- _Records_
——————————
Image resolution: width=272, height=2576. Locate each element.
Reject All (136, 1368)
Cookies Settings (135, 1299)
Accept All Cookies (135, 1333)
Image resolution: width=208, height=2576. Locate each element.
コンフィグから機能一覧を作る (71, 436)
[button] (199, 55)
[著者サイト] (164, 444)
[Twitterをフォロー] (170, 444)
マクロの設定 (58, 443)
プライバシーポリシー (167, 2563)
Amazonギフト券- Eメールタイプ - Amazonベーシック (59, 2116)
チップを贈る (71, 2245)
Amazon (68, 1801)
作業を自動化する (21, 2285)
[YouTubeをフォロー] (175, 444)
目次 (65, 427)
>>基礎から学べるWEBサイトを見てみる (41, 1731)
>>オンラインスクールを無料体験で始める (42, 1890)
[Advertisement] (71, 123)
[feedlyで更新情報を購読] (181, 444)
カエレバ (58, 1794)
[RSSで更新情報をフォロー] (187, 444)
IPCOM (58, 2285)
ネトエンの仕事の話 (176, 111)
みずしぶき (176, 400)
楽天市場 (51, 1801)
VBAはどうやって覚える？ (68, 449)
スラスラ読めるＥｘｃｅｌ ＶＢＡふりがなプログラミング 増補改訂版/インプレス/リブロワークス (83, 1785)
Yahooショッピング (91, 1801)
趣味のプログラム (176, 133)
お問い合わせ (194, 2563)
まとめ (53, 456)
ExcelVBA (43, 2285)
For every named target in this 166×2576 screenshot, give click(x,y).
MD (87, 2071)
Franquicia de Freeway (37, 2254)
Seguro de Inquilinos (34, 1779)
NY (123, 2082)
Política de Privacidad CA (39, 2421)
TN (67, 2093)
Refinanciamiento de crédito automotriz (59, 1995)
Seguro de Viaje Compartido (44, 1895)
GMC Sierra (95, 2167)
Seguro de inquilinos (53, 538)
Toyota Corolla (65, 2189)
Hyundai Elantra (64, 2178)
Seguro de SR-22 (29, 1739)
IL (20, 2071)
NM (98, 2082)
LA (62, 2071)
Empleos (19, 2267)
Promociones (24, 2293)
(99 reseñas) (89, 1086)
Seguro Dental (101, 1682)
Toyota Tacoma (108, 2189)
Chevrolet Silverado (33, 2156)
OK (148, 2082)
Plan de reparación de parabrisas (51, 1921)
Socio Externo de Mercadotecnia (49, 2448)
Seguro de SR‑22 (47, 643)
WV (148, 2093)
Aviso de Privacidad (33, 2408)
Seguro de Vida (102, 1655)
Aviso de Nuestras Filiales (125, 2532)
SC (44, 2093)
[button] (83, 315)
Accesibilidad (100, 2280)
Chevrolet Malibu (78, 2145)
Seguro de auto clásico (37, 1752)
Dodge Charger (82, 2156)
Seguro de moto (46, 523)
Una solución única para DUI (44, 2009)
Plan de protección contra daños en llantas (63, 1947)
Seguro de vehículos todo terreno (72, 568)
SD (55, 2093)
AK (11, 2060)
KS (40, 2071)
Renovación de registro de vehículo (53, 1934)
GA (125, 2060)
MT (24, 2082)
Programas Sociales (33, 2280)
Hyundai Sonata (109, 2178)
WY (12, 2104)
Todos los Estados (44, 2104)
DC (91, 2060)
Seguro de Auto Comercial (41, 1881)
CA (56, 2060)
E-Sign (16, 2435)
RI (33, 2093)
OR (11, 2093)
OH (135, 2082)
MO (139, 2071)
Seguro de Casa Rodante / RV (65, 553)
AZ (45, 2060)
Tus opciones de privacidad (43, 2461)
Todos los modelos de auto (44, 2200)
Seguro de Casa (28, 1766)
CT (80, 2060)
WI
——————————
Quote exactly the stretch of lines above that starts at the first one and ends at the line with "[著者サイト] (164, 444)", and nothing beyond it.

Image resolution: width=272, height=2576. Locate each element.
Reject All (136, 1368)
Cookies Settings (135, 1299)
Accept All Cookies (135, 1333)
Image resolution: width=208, height=2576. Locate each element.
コンフィグから機能一覧を作る (71, 436)
[button] (199, 55)
[著者サイト] (164, 444)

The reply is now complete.